- [EXERCISE DIRECTIONS]:
Would you please return every line from the listing that contains the word "computer"?

- [STUDY MATERIAL]:

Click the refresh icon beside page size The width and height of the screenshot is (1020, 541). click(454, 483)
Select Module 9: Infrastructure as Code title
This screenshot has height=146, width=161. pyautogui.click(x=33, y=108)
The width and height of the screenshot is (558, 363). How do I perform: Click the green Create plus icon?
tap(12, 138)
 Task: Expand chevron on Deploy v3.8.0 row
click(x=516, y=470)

--

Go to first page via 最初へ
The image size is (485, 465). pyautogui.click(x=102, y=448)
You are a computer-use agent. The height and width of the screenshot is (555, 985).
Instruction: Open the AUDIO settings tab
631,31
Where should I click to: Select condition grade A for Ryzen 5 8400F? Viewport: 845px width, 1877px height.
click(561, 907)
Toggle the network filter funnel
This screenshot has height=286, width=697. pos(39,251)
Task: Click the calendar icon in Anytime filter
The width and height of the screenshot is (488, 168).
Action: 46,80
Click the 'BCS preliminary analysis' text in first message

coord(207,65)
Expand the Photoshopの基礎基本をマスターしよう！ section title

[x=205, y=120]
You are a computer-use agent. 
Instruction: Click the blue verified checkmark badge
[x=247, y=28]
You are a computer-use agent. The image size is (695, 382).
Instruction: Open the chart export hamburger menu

- [WRITTEN ANSWER]:
You are a computer-use agent. The height and width of the screenshot is (555, 985).
You are a computer-use agent. 
You are a computer-use agent. The image size is (695, 382).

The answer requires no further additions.